BE PRESENT when you are taking time for yourself. What things make you happy? Think back to your childhood, or times in the past when you had a hobby or did an activity that brought you joy. Or take up something new. I may be telling you something you already know, but when you're on this roller coaster, you need to remind yourself to take care of you. BE PRESENT in the things you do for yourself.
For me in my situation, I was lucky to find this forum before the first BD, and I handled it calmly. I have never exploded at XH. Sure I might vent about him to people I trust, and I might vent on a piece of paper, but I've always taking the high road of love. I LOVED his person so much that I LET GO. *I'm crying as I type this*... I let him go to take whatever journey he needed to do because in the end, I never what to be with someone that doesn't want to be with me. That's not love. Love is letting go. I did, and I stood by while working on myself. In the end, we divorced. Not what I wanted, but I loved this person enough to let them go. I still love this person; care for their wellbeing, I don't hate, I don't like what they did or like the fact that they've literally disappeared, but I LOVE myself more to let all of their stuff go. Sure I have moments that upset me, but I try not to stay there or GAL (Go And Live... that's my version of gal).

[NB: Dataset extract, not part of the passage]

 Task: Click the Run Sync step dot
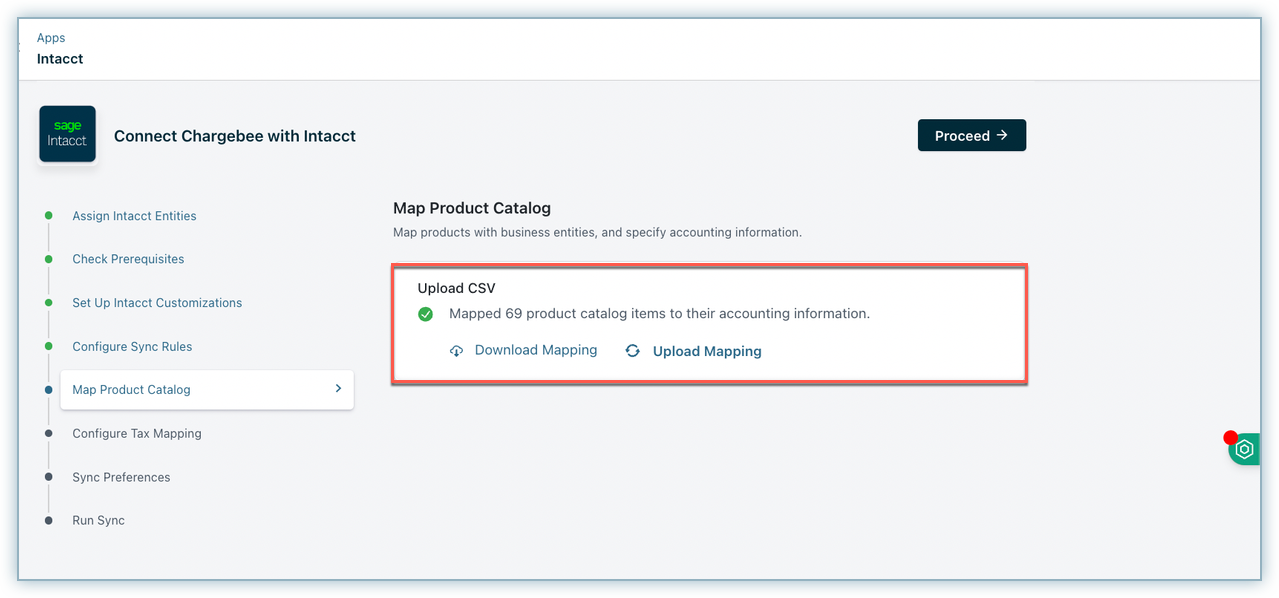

WOW I've said a lot... hope some of this helps in someway. OH, when it comes to what to say to people, one thing that I wish I would have done was confided in my friends and family sooner. Although I had support here, at the time I wasn't ready and was standing for change, that in the end never happened. Now, most know the full story, (but I haven't shared that xh had an affair with my dad.. my only living parent). If you don't want to talk about your situation, simply say I'd rather not talk about it. I wouldn't lie either. Nothing wrong with not sharing details. You've had some personal things to take care of. And quickly change the subject. You don't have to tell anyone anything, but it feels good to have someone to confide in.
Okay... that's all for now.. you got me on my first cup of coffee of the day..lol...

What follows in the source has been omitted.